┌─ Given information
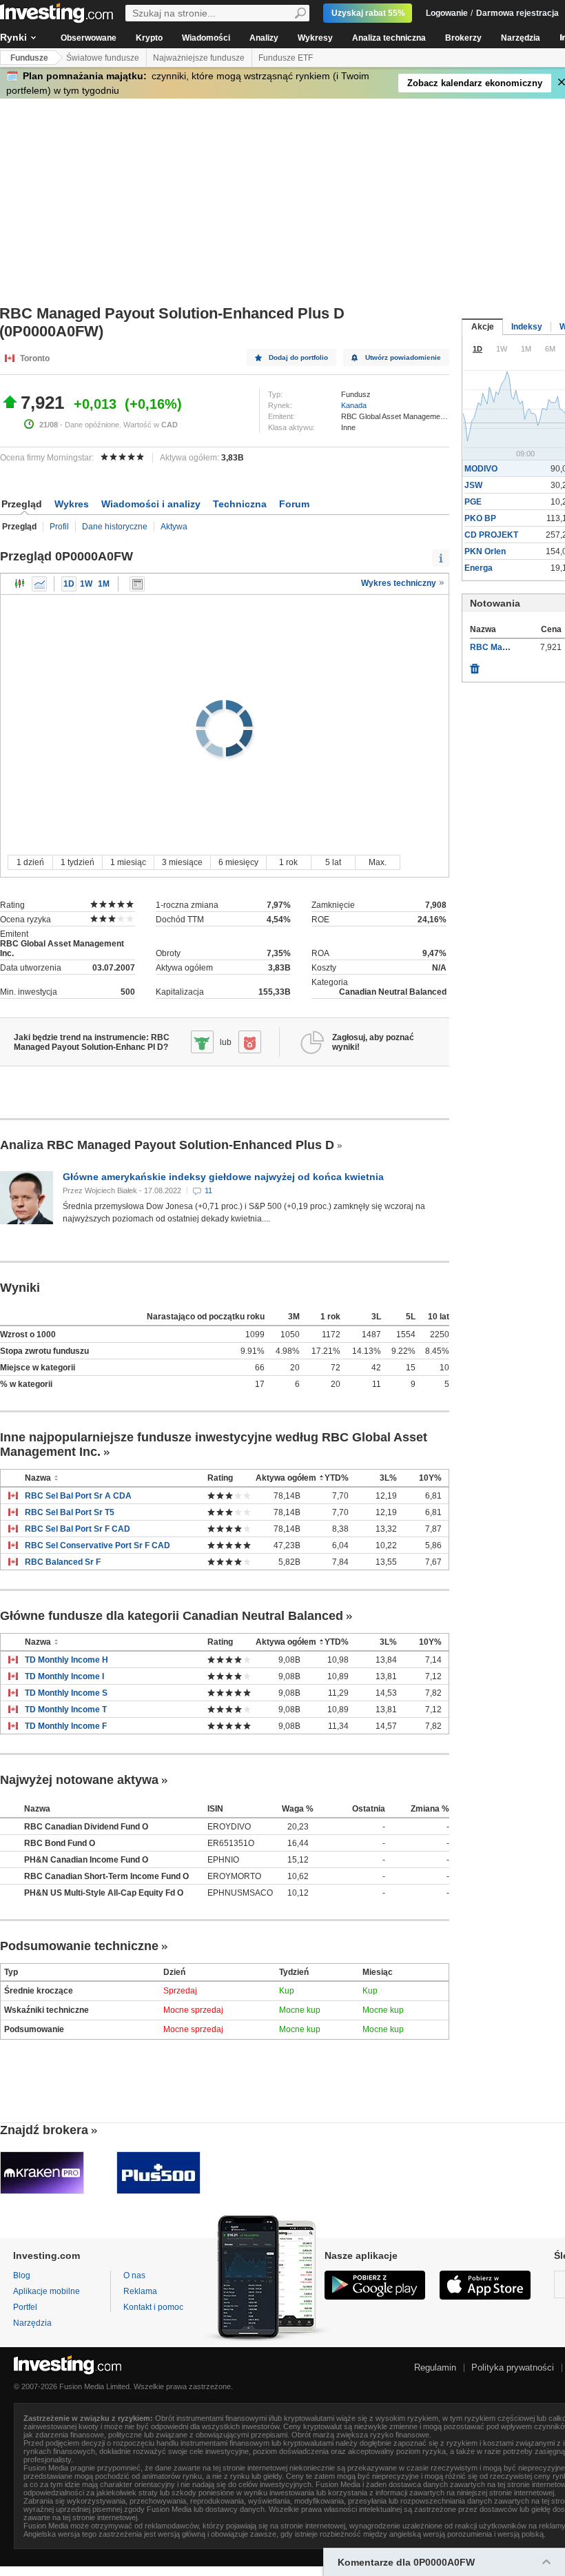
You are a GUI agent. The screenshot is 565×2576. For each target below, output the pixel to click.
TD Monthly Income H (66, 1660)
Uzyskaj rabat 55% (368, 13)
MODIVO (480, 469)
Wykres (71, 503)
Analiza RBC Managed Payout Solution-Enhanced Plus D (167, 1145)
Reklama (140, 2291)
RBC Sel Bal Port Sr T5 (69, 1512)
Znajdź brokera (44, 2130)
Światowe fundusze (102, 58)
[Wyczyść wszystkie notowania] (475, 665)
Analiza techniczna (389, 38)
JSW (473, 485)
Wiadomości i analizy (151, 503)
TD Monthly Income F (66, 1726)
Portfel (25, 2307)
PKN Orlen (485, 551)
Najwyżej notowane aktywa (79, 1780)
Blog (21, 2275)
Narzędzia (520, 38)
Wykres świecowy (20, 583)
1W (86, 584)
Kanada (354, 405)
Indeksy (526, 327)
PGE (473, 502)
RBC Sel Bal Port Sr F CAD (77, 1529)
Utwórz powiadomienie (403, 357)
└─
**Exercise**
Your response should be made up of the lines in the data that contain the word "Analiza".

**Reply to the task**
Analiza RBC Managed Payout Solution-Enhanced Plus D (167, 1145)
Analiza techniczna (389, 38)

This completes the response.